In this vein, one can see the PN treating the Hangor-class – and by extension the KSEW-built follow-on boats and the eventual SWATS program – as the highest-priority conventional capability investment. The surface fleet is essential for presence, escort, and peacetime maritime security operations, but it is the submarine fleet that underpins the PN’s warfighting credibility – a dynamic Quwa explored in its analysis of the PN’s ‘silent service’ as the true core of the navy’s future.

This dynamic will likely shape PN budget debates for the remainder of this decade. With four KSEW-built Hangor submarines still in production, the SWATS program in development, and the Sea Sultan long-range maritime patrol aircraft (LRMPA) yet to be contracted, the PN faces competing demands on a defence budget that, even after a 20% increase in 2025–2026, remains stretched across all three services.

Thus, the commissioning of PNS/M Hangor is not simply a fleet addition. It is the beginning of a structural reorientation in how the PN prioritizes its procurement spending.

The submarines will demand continued funding to complete the KSEW boats, to build the shore-based maintenance infrastructure for a larger fleet, and to train crews for what will be a significantly expanded submarine arm.

What Comes Next

The immediate outlook is the induction of the remaining three Chinese-built boats. Given that all four were in the final stages of sea trials by late 2025, one can expect PNS/M Shushuk, PNS/M Mangro, and PNS/M Ghazi to follow in relatively quick succession – potentially within 2026 itself.

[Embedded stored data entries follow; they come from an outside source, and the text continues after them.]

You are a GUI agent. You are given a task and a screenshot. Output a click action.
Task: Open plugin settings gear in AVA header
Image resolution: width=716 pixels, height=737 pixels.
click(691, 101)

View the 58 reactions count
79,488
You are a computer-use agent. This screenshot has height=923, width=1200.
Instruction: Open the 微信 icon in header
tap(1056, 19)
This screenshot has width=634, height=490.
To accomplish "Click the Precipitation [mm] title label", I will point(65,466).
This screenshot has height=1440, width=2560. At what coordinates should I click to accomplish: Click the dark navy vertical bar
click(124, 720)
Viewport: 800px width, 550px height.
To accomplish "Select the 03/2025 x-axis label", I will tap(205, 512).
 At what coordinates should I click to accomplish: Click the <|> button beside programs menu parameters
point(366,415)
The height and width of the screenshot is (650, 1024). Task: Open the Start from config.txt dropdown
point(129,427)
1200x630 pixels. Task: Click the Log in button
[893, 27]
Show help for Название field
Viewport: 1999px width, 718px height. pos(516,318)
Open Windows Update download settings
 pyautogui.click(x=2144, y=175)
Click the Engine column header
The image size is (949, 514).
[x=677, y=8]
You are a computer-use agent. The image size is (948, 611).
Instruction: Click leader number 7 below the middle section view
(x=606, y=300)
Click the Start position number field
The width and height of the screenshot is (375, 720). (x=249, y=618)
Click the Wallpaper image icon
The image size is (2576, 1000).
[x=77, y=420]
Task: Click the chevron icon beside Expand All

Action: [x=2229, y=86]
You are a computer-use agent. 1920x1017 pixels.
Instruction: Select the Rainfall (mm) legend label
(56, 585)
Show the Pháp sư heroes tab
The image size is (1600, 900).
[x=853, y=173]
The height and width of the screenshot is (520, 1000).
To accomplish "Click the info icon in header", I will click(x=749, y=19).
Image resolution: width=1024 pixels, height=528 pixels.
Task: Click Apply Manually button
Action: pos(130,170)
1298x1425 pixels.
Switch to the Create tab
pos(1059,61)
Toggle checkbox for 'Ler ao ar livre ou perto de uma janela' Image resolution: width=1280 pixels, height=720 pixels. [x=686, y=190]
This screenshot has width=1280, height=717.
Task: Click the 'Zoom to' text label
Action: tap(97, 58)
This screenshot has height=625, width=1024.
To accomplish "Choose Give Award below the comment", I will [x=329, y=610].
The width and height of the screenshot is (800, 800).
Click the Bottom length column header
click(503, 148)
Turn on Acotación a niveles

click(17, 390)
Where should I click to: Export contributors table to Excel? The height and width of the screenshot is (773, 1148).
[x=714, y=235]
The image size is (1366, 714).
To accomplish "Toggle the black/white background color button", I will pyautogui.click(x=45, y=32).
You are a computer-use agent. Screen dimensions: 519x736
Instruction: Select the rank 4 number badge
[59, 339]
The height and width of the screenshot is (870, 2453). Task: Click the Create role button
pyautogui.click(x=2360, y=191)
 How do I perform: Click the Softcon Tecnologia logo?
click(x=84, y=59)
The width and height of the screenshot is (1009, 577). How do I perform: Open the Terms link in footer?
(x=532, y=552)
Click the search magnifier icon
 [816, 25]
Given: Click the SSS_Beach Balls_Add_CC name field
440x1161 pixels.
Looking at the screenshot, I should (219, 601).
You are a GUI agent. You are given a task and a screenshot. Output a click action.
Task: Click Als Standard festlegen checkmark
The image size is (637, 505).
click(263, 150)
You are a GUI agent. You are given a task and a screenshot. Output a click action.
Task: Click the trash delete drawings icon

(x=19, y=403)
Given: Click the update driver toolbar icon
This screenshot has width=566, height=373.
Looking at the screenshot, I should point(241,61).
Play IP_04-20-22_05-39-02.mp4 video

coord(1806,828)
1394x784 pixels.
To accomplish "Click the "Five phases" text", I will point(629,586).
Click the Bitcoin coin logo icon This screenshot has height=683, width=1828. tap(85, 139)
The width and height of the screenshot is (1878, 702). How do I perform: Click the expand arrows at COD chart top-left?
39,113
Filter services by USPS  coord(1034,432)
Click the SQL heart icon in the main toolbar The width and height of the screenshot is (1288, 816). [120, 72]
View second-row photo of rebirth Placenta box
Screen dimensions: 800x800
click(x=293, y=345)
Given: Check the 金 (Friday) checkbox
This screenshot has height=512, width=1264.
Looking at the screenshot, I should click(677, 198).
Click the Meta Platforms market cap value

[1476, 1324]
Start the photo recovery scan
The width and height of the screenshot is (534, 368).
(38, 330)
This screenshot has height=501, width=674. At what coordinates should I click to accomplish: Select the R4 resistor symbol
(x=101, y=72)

That would double the PN’s AIP-equipped fleet from three Agosta 90B boats to seven within a single year, a pace of fleet expansion the PN has not experienced in its modern history.

The KSEW-built boats will take longer. Given the delays that have accumulated – from the engine switch to pandemic disruptions to the inherent learning curve of a shipyard building this class for the first time – a realistic timeline for the fifth and sixth boats is the late 2020s to early 2030s, with the seventh and eighth following thereafter.

Beyond the Hangor program itself, the PN’s longer-term submarine ambitions are extensive. The SWATS program, the question of a dedicated nuclear-capable platform, and the broader goal of becoming a submarine-designing and building navy all sit on the horizon.

However, those aspirations will hinge on whether Islamabad can sustain the multi-year defence spending necessary to bring them to fruition. The Hangor-class consumed a decade of institutional effort and billions in investment to reach this commissioning day.

Replicating that commitment for the next generation of submarines – while simultaneously maintaining and upgrading a growing surface fleet – will test the PN’s share of the national defence budget in ways it has not faced before.